Women are more likely to get high triglycerides if they:
- Take birth control pills that include estrogen
- Are pregnant; pregnancy can temporarily raise triglyceride levels.
- Have been through menopause
- Have PCOS (polycystic ovary syndrome), a hormonal disorder in which women have higher levels of male hormones; PCOS can also raise the likelihood of heart disease and diabetes.

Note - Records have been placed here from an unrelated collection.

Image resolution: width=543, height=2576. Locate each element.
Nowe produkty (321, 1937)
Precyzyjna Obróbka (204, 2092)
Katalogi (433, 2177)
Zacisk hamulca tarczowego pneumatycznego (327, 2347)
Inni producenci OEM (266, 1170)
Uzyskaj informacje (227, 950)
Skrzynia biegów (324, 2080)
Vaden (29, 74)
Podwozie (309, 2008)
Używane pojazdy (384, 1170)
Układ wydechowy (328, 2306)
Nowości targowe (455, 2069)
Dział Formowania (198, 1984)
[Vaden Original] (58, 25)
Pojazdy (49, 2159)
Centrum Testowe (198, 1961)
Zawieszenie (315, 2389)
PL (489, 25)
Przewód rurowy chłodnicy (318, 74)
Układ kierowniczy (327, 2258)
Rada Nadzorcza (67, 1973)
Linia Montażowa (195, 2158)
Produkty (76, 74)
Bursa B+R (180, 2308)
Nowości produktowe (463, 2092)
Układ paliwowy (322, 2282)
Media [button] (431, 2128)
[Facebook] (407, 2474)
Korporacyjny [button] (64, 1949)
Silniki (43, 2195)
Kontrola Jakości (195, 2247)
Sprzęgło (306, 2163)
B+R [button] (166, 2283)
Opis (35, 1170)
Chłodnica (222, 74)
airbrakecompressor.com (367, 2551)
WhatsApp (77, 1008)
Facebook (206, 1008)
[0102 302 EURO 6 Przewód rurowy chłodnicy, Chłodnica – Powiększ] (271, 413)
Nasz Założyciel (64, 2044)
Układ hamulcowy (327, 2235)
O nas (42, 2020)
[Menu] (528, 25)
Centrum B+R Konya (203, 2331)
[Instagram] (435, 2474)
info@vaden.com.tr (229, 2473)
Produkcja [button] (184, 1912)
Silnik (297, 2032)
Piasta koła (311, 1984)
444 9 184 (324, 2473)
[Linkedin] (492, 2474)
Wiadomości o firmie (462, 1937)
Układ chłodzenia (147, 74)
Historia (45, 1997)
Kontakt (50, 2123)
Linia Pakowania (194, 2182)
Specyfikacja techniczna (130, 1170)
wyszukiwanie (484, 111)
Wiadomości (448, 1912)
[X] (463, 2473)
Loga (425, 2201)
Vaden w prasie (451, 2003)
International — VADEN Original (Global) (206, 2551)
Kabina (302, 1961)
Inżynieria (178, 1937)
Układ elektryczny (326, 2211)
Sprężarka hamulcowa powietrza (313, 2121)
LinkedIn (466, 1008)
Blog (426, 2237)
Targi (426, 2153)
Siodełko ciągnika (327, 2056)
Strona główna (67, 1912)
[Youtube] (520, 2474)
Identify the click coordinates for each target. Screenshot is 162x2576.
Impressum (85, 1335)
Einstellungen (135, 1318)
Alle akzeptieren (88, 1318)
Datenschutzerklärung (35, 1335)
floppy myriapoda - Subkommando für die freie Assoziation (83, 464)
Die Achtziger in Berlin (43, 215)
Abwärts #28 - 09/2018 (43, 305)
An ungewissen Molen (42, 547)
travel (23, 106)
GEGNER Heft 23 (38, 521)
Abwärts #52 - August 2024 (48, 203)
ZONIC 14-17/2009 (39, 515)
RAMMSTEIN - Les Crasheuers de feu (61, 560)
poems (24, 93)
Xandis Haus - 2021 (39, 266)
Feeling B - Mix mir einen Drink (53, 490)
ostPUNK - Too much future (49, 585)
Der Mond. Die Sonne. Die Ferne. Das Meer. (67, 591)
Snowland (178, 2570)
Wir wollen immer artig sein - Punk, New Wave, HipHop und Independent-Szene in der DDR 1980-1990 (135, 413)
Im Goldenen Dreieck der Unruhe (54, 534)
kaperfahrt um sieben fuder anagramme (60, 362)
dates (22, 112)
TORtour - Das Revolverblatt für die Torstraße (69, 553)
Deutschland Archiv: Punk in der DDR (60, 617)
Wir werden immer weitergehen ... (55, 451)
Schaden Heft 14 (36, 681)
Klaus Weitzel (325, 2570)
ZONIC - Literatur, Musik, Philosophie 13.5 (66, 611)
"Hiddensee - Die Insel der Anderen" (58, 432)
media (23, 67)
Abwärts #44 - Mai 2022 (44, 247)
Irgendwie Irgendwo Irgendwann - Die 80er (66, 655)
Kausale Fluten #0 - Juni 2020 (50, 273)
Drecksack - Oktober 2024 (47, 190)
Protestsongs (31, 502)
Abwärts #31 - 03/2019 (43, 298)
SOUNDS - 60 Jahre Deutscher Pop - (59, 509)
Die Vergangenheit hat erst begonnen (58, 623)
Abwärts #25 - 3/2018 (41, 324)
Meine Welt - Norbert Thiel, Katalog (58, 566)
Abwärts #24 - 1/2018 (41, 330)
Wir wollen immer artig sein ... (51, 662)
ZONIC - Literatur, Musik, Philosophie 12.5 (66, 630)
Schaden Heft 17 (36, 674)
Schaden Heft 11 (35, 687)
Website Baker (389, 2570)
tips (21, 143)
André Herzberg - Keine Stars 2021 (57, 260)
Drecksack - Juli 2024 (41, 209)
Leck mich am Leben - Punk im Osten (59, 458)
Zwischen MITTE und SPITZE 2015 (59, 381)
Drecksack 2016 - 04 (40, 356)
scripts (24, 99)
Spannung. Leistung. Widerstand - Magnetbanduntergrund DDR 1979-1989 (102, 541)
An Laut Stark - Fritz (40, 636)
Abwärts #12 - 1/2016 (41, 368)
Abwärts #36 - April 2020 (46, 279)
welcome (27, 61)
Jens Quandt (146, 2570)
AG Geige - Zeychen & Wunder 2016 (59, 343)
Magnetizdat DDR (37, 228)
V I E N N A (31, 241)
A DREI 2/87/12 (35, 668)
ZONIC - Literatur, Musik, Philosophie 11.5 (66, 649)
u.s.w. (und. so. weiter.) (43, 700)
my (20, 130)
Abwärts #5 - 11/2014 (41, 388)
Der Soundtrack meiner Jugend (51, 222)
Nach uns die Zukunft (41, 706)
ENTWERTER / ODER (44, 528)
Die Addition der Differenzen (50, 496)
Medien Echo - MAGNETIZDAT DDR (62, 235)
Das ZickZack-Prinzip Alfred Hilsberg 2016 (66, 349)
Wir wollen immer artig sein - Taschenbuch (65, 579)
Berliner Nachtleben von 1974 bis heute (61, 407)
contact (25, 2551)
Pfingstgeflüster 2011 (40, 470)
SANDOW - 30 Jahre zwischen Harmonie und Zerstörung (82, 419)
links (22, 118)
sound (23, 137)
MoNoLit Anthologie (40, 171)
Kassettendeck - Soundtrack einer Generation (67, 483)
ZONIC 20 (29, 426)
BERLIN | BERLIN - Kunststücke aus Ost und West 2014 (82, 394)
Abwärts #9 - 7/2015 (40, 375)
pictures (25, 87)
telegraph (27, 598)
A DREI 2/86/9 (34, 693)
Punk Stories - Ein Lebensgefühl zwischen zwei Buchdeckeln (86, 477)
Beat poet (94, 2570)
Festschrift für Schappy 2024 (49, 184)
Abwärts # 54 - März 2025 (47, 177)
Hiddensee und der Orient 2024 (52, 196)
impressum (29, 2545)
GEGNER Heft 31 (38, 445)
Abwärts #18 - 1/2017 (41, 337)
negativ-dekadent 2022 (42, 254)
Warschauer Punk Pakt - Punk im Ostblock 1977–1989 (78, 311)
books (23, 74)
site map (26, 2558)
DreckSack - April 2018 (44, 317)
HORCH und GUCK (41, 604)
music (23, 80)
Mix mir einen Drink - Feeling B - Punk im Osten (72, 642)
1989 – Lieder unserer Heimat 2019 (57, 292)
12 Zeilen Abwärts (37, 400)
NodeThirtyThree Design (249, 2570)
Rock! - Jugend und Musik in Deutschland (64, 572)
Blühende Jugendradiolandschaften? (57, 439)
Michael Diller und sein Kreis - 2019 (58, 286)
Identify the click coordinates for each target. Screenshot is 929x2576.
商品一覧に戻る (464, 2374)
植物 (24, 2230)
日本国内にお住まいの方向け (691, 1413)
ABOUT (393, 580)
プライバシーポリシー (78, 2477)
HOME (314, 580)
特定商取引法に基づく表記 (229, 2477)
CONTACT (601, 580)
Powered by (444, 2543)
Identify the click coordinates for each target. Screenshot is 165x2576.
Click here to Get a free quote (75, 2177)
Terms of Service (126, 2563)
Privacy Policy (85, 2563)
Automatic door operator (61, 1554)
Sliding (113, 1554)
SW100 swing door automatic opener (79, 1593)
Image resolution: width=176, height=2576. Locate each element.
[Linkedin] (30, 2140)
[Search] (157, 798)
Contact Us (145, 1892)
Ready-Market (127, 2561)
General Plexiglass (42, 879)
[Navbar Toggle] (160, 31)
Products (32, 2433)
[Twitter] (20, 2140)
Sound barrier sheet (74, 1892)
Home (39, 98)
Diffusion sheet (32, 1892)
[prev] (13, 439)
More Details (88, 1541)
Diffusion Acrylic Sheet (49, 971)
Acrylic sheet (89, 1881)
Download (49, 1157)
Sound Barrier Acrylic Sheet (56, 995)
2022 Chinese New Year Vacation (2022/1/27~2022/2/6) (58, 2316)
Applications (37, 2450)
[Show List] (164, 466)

- Take oral estrogens or hormone replacement therapy
- Take prescription drugs such as tamoxifen or, to a lesser degree, raloxifene (Evista) that target estrogen levels; doctors call this class of drugs "SERMs," which stands for "selective estrogen receptor modulators."
Lowering High Triglycerides
Your lifestyle can make a big difference in your triglyceride levels.
Ask your doctor what lifestyle changes you should make, the best ways to do that, and how long it will take to make a difference in your triglyceride levels.
Getting more exercise, losing extra weight, and upgrading your diet -- such as avoiding processed and sugary foods -- are likely to be on your to-do list.
You should also ask your doctor whether any of your medications (such as birth control pills or hormone replacement) are linked to your high triglycerides. If so, your doctor will probably recommend changing your prescription.
If those changes aren't enough, your doctor may prescribe medications such as niacin, statins, fibrates, and omega-3 fatty acids. Even so, lifestyle changes will be part of the plan to lower your triglycerides for good.